Methodology
SF Quorum is built to be boringly transparent. Every number on this site is computed mechanically from San Francisco's own public records. No vibes, no editorializing in the data.
Where the data comes from
All legislation, meetings, sponsorships, and roll-call votes are pulled directly from the City and County of San Francisco's public legislative portal at sfgov.legistar.com. We crawl the public calendar, each meeting agenda, the detail page for every matter, and the action history that records how each supervisor voted. San Francisco's official Legistar Web API mirror stopped updating around 2018, so we read the live record the same way a member of the public would.
Plain-English summaries
Official legislative titles are written in dense legalese. Each summary is generated from that official title, by default with a deterministic rewriter (a glossary that swaps jargon for plain words plus per-type templates). If an LLM API key is configured, summaries are produced by a model instructed to be neutral and factual. Summaries are an aid, not a legal interpretation; always read the official text for specifics.
The scores
Each supervisor gets four sub-scores, then one overall score. Impact, Activity, and Attendance are scored against absolute targets — a fixed bar for what strong performance looks like per month in office — so a single prolific outlier can't crush everyone else's grade and a score means the same thing from one board to the next.
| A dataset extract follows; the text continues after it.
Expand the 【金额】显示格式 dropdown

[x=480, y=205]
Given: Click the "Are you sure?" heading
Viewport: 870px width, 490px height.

Independence is the lone relative measure, since “dissent” only has meaning compared to the rest of the group.
- Impact rewards getting substantive legislation actually passed into law. Honorary and purely symbolic resolutions are weighted near zero on purpose, and routine procedural items (such as the bulk “extend the response deadline” resolutions) are excluded so they can't pad the number.
- Activity measures how much original legislation the supervisor authors and co-sponsors. Procedural housekeeping still counts, but only a quarter as much as a real bill.
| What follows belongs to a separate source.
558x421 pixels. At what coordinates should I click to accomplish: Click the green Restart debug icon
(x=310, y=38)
- Attendance is the share of roll-call votes where the supervisor was present and voting (versus excused or absent).
- Independence is how often the supervisor breaks from the eventual majority. High independence isn't inherently good or bad; it just measures willingness to dissent.
Time served is accounted for: Impact and Activity are measured as a rate per month in office over the current session, so a supervisor appointed partway through (for example, a mid-term replacement) is judged on pace rather than raw totals and isn't penalized for having had fewer chances to legislate. Attendance and Independence are already rates, so they are time-fair by construction.
The overall score weights these as 40% Impact, 30% Activity, 20% Attendance, 10% Independence. Letter grades map linearly from the overall score (A+ at 90 and above, down to F).
Topic classification
Each matter is tagged into policy areas (Housing, Public Safety, Transportation, and so on) using a transparent keyword matcher over its title. This drives the focus areas on each dossier. It's intentionally simple and explainable rather than a black box.
Limitations and honesty
- Scores reflect only the meetings ingested so far, a rolling recent window, not necessarily a supervisor's entire career.
- Not every item gets a recorded individual roll-call vote; consent-style and procedural items may show no per-member vote.
- Authoring fewer bills isn't automatically bad, and a high vote count isn't automatically good. The scores are a starting point for scrutiny, not a verdict.
- This is an independent, nonpartisan project and is not affiliated with the City of San Francisco or any official, campaign, or party.